WHAT TO WORK ON:
1. In the forum discussion on hospital bed design below, translate this sentence into Spanish: "Would preset position buttons be useful, or more of an annoyance (i.e. supine / CPR, fowlers (or semi / high fowlers), bed exit etc.)?"
2. Write the next part of the forum discussion on hospital bed design below, picking up after its final sentence.

DOCUMENT EXTRACT:
Some of the insights are very helpful here - getting a better idea of the way these things are used (whilst doing a million and one other tasks) will really help; and the way the existing products are failing is equally as useful.

Would preset position buttons be useful, or more of an annoyance (i.e. supine / CPR, fowlers (or semi / high fowlers), bed exit etc.)?

Thanks again for the replies - all comments are being noted!

Specializes in ER/Trauma.

A few thoughts:

* I'm generally not in 'favor' of more wires/cords. We have too many at the bedside as it is and the contstant tangling/untangling is a chore and a half! If we must have cords, anyway we can make them 'retractable' like the kind we have on some vaccum cleaners? (You know? Pull out as much as you need and it stays there and when you're done, it retracts and snaps back into place?)

EXERCISE DATA:
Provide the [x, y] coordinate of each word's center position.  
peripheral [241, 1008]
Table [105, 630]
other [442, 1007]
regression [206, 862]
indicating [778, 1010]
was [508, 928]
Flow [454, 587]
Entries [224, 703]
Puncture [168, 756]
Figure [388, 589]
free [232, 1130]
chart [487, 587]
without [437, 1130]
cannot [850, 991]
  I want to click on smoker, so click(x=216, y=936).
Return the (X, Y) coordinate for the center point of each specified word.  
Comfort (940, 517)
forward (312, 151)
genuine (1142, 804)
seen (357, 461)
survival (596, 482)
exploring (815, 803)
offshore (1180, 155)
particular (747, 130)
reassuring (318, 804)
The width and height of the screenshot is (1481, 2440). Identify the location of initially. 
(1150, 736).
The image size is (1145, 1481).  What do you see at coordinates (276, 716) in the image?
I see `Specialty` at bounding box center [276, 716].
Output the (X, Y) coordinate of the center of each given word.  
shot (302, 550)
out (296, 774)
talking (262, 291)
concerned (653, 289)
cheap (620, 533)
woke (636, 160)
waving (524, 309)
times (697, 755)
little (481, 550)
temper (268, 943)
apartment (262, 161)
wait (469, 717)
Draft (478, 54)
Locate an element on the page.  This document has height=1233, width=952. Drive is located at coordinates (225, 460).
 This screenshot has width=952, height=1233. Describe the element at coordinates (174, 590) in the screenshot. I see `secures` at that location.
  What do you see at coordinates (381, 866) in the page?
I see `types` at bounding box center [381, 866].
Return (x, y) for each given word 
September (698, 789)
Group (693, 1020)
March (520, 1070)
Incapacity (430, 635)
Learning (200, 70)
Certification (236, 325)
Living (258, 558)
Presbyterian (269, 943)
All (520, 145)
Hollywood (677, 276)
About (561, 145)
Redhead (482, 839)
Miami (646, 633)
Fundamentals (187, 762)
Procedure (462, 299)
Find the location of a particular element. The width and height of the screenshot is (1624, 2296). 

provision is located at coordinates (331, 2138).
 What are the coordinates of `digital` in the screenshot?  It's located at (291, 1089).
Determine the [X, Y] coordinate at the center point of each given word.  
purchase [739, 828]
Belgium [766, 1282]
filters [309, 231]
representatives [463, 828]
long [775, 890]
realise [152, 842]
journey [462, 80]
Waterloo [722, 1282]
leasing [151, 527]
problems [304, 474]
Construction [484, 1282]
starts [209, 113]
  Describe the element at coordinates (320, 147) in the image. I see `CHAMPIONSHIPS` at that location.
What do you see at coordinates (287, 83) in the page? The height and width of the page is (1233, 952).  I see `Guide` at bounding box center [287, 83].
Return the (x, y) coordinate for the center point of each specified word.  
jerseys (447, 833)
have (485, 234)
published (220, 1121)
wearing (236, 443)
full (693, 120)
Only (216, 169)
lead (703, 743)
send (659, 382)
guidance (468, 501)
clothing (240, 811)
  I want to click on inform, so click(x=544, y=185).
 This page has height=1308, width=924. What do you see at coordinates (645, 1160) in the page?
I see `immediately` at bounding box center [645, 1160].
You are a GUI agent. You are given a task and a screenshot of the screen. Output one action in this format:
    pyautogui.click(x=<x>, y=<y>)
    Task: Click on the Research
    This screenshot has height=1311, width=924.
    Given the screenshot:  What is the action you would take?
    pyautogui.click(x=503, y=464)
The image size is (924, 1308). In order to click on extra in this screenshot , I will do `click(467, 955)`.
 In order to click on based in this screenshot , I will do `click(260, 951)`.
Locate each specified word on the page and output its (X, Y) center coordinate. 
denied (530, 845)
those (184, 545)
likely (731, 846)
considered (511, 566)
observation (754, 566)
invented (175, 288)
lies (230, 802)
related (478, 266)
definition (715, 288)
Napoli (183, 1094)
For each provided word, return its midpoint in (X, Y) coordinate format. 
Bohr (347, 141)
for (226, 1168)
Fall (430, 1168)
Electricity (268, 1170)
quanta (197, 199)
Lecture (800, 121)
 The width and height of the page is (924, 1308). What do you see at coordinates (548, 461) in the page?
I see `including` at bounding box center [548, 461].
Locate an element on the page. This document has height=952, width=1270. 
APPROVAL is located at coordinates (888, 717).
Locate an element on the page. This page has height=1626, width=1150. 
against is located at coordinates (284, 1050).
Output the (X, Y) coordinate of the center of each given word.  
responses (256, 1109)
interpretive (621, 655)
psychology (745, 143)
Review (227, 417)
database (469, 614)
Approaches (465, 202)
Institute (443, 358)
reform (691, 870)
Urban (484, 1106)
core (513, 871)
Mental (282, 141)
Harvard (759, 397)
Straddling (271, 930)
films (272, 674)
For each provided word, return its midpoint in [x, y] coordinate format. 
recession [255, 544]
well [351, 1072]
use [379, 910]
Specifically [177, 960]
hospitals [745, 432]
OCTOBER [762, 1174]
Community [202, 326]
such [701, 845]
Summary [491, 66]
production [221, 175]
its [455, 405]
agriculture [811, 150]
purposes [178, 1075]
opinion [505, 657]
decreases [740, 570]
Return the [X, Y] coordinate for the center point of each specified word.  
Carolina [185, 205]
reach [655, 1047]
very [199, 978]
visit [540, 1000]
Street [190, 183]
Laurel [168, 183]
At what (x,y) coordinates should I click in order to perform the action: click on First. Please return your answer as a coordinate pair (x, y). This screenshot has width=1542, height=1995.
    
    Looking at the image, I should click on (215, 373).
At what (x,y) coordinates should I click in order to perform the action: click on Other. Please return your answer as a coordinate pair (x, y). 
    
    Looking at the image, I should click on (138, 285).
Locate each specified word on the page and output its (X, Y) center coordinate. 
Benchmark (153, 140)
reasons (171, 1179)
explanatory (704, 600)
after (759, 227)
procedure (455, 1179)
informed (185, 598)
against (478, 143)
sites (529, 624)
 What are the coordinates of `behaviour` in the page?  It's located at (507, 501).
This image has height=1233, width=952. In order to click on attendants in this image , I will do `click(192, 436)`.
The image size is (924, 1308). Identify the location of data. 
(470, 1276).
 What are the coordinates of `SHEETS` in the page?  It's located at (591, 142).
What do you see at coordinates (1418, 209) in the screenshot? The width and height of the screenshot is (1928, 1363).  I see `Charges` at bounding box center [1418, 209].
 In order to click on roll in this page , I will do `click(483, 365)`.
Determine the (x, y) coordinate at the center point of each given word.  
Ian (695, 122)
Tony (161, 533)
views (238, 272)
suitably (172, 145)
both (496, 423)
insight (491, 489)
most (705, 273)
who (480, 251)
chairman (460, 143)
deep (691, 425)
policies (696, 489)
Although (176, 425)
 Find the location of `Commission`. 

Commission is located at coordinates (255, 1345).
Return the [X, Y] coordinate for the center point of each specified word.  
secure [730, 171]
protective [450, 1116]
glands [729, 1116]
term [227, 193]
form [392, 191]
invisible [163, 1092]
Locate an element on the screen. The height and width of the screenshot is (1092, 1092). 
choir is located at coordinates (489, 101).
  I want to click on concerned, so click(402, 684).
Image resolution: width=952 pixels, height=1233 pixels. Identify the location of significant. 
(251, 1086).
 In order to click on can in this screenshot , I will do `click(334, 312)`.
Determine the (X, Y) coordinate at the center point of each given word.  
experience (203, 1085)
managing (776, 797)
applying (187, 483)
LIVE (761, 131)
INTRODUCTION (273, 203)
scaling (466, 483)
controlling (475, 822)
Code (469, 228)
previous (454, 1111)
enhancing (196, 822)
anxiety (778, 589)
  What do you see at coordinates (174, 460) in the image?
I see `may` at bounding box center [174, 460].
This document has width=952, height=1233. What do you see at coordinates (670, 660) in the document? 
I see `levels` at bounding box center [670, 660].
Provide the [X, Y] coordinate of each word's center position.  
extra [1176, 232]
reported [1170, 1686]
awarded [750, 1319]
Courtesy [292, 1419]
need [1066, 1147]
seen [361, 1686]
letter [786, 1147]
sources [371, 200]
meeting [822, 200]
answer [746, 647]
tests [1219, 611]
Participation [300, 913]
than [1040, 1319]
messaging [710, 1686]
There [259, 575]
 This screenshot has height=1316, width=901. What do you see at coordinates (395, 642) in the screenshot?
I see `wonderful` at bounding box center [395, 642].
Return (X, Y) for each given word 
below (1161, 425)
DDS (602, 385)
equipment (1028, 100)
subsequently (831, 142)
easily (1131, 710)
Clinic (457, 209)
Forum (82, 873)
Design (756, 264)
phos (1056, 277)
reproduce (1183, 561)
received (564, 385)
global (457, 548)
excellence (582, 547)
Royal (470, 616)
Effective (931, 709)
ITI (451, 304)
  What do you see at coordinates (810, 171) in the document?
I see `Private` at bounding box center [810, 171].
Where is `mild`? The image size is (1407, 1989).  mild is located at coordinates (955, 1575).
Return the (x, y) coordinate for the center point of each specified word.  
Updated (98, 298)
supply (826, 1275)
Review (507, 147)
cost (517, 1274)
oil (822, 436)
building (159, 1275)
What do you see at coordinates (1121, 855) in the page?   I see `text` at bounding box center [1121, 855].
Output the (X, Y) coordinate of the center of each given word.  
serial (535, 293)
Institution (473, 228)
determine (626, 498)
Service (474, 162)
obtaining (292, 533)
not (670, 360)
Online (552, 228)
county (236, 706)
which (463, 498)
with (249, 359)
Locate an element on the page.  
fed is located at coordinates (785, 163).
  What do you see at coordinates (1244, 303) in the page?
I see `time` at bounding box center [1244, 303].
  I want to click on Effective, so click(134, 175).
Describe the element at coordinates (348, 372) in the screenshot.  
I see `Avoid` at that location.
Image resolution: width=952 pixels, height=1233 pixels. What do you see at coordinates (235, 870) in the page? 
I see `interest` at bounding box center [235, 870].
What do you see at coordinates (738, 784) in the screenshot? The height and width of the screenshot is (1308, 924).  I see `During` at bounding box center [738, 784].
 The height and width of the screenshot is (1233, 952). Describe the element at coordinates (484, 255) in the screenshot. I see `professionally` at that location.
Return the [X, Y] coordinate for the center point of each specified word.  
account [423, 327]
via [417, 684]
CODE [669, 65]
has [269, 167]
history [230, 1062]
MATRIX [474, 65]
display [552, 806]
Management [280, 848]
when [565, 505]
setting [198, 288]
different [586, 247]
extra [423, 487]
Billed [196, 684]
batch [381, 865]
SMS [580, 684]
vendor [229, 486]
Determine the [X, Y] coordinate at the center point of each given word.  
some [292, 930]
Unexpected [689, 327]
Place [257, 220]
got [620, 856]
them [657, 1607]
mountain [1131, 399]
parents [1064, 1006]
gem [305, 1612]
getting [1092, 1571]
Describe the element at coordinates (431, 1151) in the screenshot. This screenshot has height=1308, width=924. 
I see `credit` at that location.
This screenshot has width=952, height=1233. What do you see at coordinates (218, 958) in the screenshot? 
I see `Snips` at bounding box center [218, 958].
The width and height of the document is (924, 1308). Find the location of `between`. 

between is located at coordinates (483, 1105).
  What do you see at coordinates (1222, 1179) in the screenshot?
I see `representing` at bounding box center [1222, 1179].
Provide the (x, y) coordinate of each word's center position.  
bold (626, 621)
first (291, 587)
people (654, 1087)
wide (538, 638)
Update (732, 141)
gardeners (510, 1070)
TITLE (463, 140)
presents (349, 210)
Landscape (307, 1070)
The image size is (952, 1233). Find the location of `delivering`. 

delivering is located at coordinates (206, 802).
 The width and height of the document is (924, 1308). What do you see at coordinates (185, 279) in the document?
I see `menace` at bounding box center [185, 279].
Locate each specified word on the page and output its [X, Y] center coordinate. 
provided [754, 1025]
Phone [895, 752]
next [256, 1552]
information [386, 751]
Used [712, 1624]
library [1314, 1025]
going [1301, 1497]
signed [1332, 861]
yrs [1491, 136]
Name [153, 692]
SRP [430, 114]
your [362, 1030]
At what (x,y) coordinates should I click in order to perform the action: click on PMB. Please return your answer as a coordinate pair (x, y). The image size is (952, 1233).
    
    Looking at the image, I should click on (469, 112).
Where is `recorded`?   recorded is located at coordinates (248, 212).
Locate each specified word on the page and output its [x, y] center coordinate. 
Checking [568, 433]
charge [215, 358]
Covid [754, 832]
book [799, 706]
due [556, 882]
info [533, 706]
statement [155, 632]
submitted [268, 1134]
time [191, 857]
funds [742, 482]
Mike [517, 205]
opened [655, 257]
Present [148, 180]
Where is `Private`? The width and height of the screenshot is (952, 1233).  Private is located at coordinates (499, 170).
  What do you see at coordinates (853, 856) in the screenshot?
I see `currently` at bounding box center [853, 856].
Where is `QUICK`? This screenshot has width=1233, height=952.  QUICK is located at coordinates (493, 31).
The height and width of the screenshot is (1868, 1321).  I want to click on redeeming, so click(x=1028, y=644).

RESPONSES TO THE TASKS:
1. ¿Serían útiles los botones de posiciones predefinidas, o más bien una molestia (es decir, decúbito supino / RCP, Fowler (o semi-Fowler / Fowler alta), salida de la cama, etc.)?

2.
* Too many buttons is a bad idea - please keep it simple. And like others have pointed out - big, clear, easy to read/see would be a huge bonus... not only for those with impaired vision but also for easy during night time :)

* Some of our beds have "heel rest" functions (depending on the need, the mattress inflates the heel of the bed to three kinds of preset modes). I like the idea of using a similar combination for the head/pillow as well!

* The interface jack. Currently, nearly ALL remote systems I've seen plug into some kind of wall interface (or are connected to the bed, but the bed then connects to the wall interface). The interfaces are the size of old LPT connectors (those who've used old computers know what I'm talking about). The problem is that beds get moved all the time - be it room to room or floor to floor. The constant plugging and unplugging of these jacks (with their dozens and dozens of contact pins) ends up bending/destroying the pins on the male socket... which means they don't connect well with the female socket ergo "non functioning bed". A sturdier connection system would help... immensely!

* Built in scales (especially the scales!) and bed alarms (added bonus if you can design wander alarms with different sensitivities).

* Redesign of the 'steering mechanism'. I don't know about y'all but transporting patients on a hospital bed is a real challenge. Beds simply don't 'turn' when we want them to, especially around corners!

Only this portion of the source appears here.